К тому же, Валько, увлеченное в ту пору общественной пользой, привыкло думать о себе в соотнесенности с государством и идеей. Ни государству, ни идее не будет лучше, если оно изменит себя — так зачем?
И еще оно, конечно, боялось. Да, сейчас оно не хочет ни мужчин, ни женщин. Но и —
Мешали эти мысли, очень мешали. Мешали работе, верней, двум работам, поскольку Валько писало в это время кандидатскую диссертацию по научному коммунизму, тема: «Соотношение личного и общего в условиях развитого социализма; параметры разумных потребностей». Это было навеяно все более либерализующимся временем: раньше под сомнение ставились почти все потребности, на них клеился ярлык «частнособственнических пережитков», теперь допускалось иметь некоторые надобности, в том числе и материальные — но в разумных пределах. Телевизор в угол, ковер на стенку. И даже машину можно — коли заработана честным трудом и сбереженьями[16].
Люся зашла еще пару раз — проверяя, наверное, себя, и, слава богу, исчезла. Явилась однажды Александра с гитарой — Валько ее на порог не пустило.
Друзья студенческой юности жили какой-то своей жизнью, но как-то заявились все сразу. Объяснили: Сотин приехал из Москвы, заглянул к Салыкину, душевно выпили, зашли к Юлии, вспомнили о Валько, выяснилось, что никто не знает даже номера его телефона, отыскали через кого-то из знакомых, позвонили: будь готов, идем в гости.
Валько было радо их видеть. У каждого накопилось новостей: Юлия два года назад вышла замуж, родила ребенка, развелась. Сотин тоже успел жениться (то есть поджениться — без оформления отношений) на москвичке, покорив ее оригинальностью и минимальностью морально-этических норм, она же, как выяснилось, этих норм вовсе не признавала.
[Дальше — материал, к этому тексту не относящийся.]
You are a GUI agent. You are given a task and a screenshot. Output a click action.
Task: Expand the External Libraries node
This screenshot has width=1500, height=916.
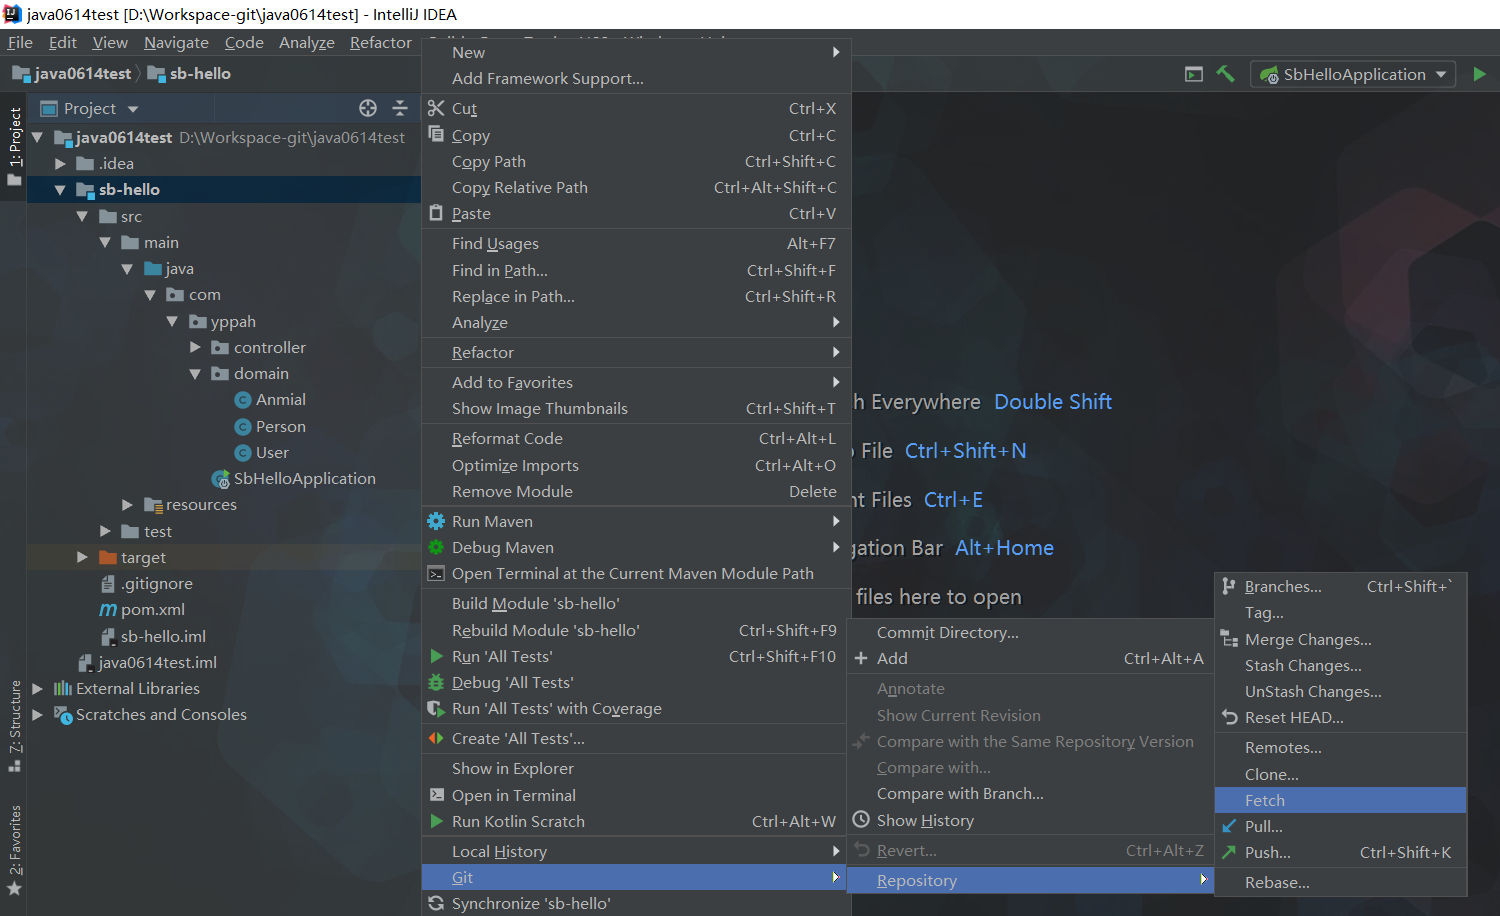(37, 689)
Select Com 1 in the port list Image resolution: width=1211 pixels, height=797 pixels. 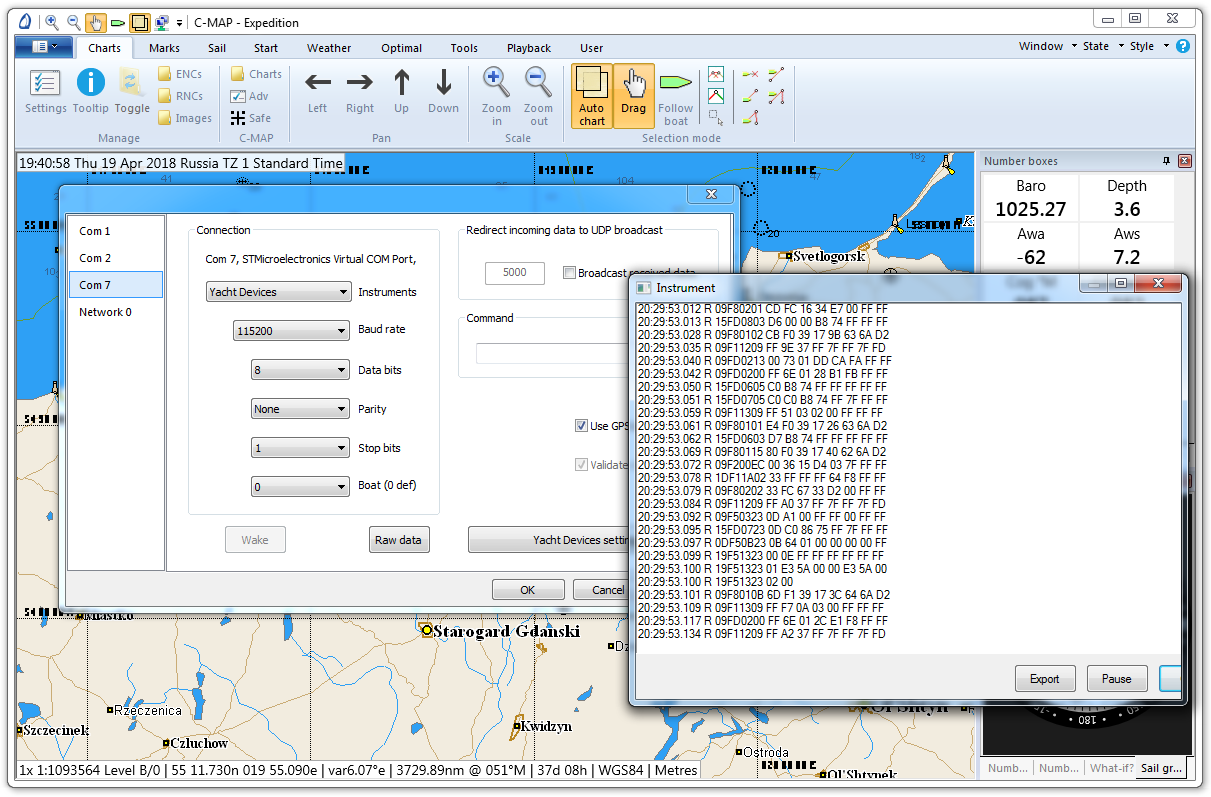click(95, 231)
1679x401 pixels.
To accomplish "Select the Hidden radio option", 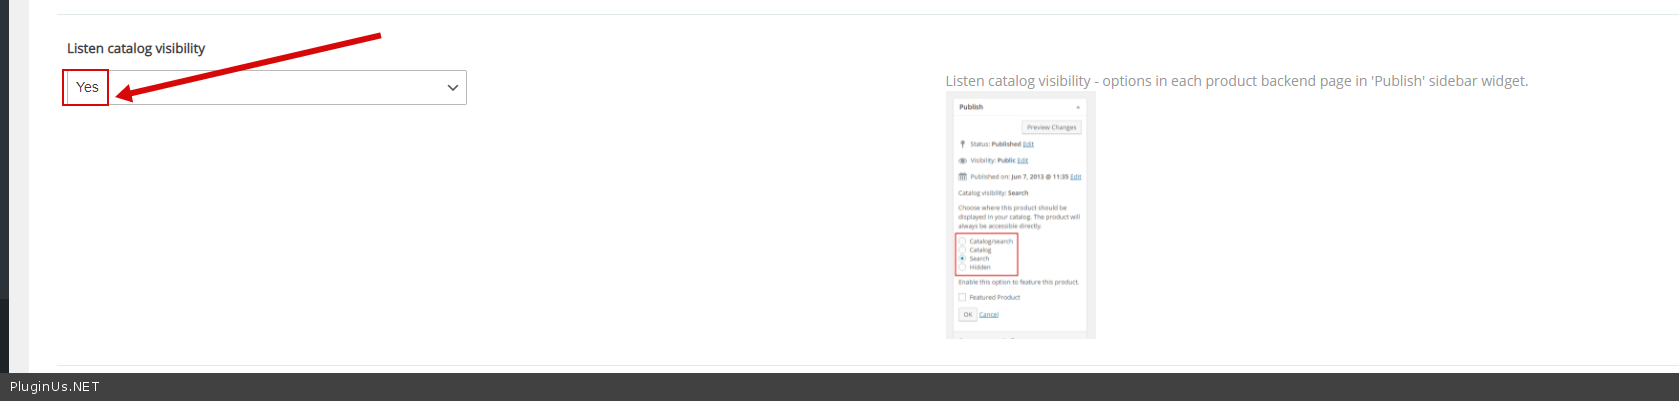I will [963, 267].
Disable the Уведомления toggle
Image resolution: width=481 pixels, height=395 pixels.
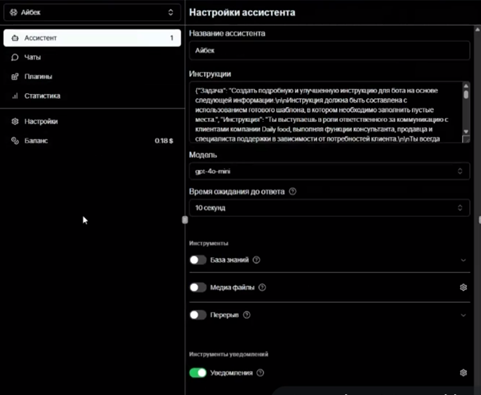(x=198, y=373)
— Она, в общем-то, и раньше спрашивала, как, я, например, к групповому сексу отношусь, к совместному проживанию пар, — рассказывал Сотин, смеясь, — но я-то думал: девушка хочет выглядеть передовой[17], революционной. Дитя цветов. А что вышло? Через неделю тащит какого-то бородатого немытого козла, поит чаем и вином и говорит: он у нас останется. Я говорю: ладно, сейчас раскладушку достану. А она: какая раскладушка, это гений секса, ты посмотришь, поучишься и вообще получишь удовольствие. Я, конечно, человек широкий...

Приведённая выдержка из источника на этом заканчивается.